Start of EXCERPT PROVIDED

If I want to reread a certain passage that enthralled me, I can do it with a book, over and over. If I want to hear Paul McCartney sing "Those Ukraine girls really knock me out" one more time, I'm going to have to go to another concert. The t-shirt is just a reminder of it, not a repository of the actual art.

Joelle Charbonneau said...

I totally agree with you, and yet, I'm an artifacts girl. I love having the book in my hands. Just holding a book and cracking it open is part of the enjoyment. Reading off a screen feels too much like work. I read for pleasure.

However, if I were taking a long trip, I'd totally dig Steve's reasoning for having an e-reader. I went to France a few years back and brought 8 books with me...not much room for shoes or clothes in my suitcase. An e-reader would solve the packing problem. Until I take another 8-9 hour flight, I'm going to be a dinosaur in the publishing industry and keep buying the paper.

(As one that has her first book coming out in less than 6 months, I hope there are more dinosaurs like me out there...otherwise I'll be sitting alone at signings. That's a scary thought.)

Scott D. Parker said...

(just getting to these comments here on Monday morning. The irony of having a Saturday column is that I'm usually away from the Mac on Saturdays.)

David - Write on, brother. There's more than one opinion out there. Besides, I don't own a fancy reading device like the Kindle so I'd love to get a first-hand take from someone I know.

John - To be honest, the new storytelling experience is exciting. I'm looking forward to experiencing it, but I'm also looking forward to creating for it.

End of EXCERPT PROVIDED
Start of DATASET SECTION

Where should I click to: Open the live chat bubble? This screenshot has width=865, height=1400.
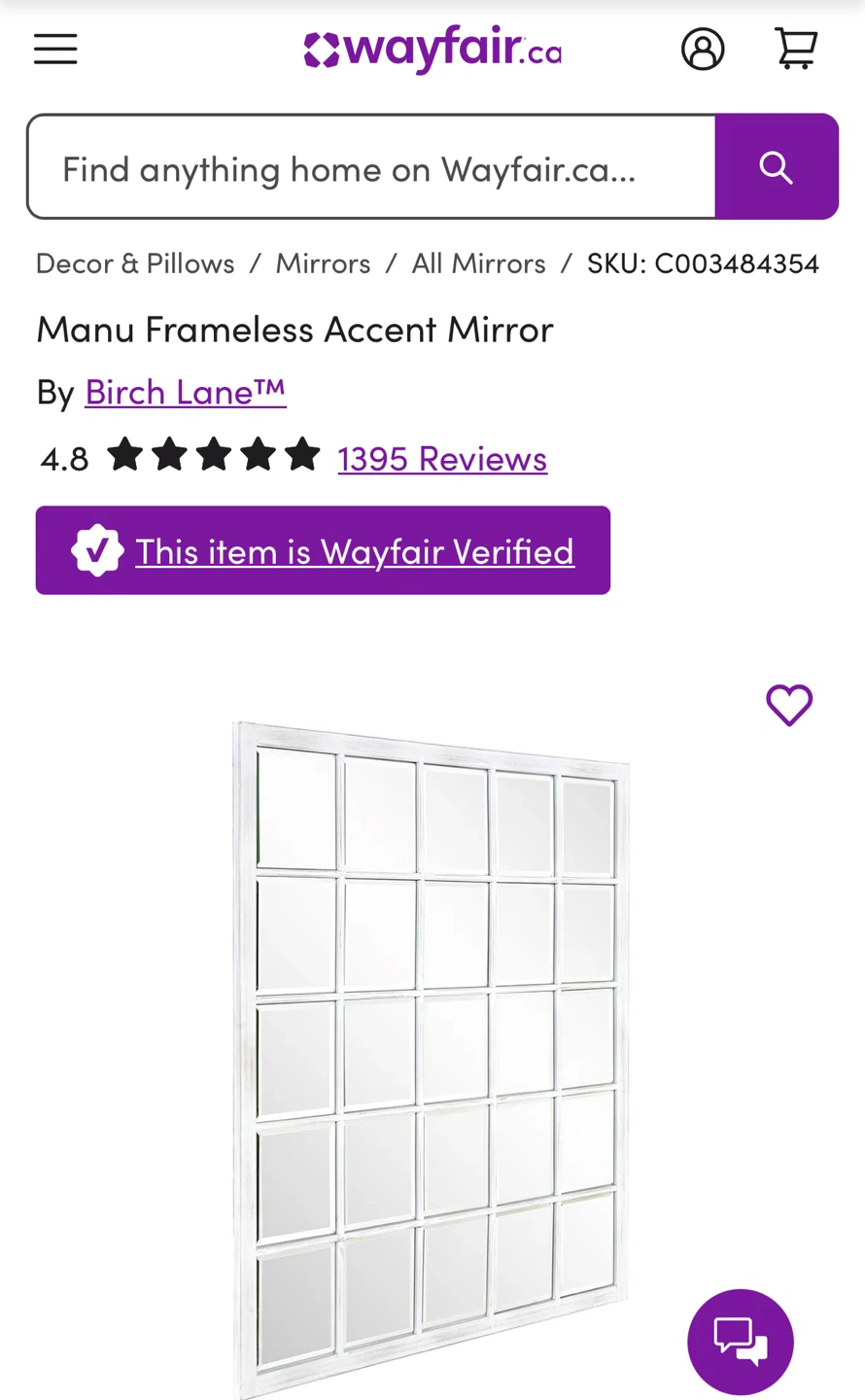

End of DATASET SECTION

CHALLENGE 1 >>
In the comment thread on e-readers and printed books, how many books did Joelle Charbonneau bring on her trip to France?
CHALLENGE 2 >>
Render this sentence from the comment thread on e-readers and printed books into French: "Reading off a screen feels too much like work."
CHALLENGE 3 >>
Carry on the comment thread on e-readers and printed books from the point at which it stops.

WRITTEN RESPONSE 1 >>
Eight books.

WRITTEN RESPONSE 2 >>
Lire sur un écran ressemble trop à du travail.

WRITTEN RESPONSE 3 >>
Steve and John 2 - I think with a new medium (computers, for example), you had to start with non-computer structure. Thus, you have "windows" and a "desktop." What the iPad may do is create it's own idioms and terminology. Thus, for e-readers now, we have to "flip" the pages like a real book. Someday, however, they'll abandon that idiom in favor of a unique one. As for the VOOK, I'm not familiar with it. We've had something akin to it already. Level 26, the novel by CSI creator Anthony E. Zuiker and Duane Swierczynski, was an interactive hardback. You read up to a certain point and then you could go to the Level 26 website and watch videos. I'm assuming the VOOK just puts everything in the same device. Again, this kind of immersion is interesting and exciting. Still doesn't supersede old-school reading.

Mike - Touche! You got me. The only thing close to a true artifact that you can return to is when you watch a concert and then can buy the CD of the show immediately after the performance. Peter Gabriel did that in 2003 and I have my artifact. Also read your expanded take on it at your blog: http://mikedennisnoir.com/oh-if-only-theyd-had-computers-in-13th-century-england/848/

Joelle - I'm an artifact man, myself. Unlike the writer for NPR's Monkey Blog, I love the smell of new books and how paperbacks smell different than hard backs. The smell of a used bookstore is also appealing to me. But I realized recently that since my music paradigm has shifted, I kind of expect my reading one to shift as well. And I'm certainly advocating folks *pay* for their e-files. It's just that they will get a file for their reading device rather than a physical artifact. Speaking of your first book, will you be coming down to Murder by the Book here in Houston?

Jay Stringer said...

My thoughts on e-books and e-reading would fill a whole blog or podcast.

Hmmm......

Or you could skip me out entirely and read Chuck Wendig's piece on the subject over at terribleminds.com

Anyway. I've undergone a change. It started with music. I've always been an old school geek, i like my THINGS. I like the touch and smell. I like the flashes of memory i get from opening the sleeve to an album that i first opened at an important time in my life.

Same with comics. Huge old school geek. I love the feel of them. i love holding them and keeping them. I love rolling them up, carrying them in my back pocket and giving them to a mate.

I mean, best thing you can do if you like a work of art or entertainment? Pass it on.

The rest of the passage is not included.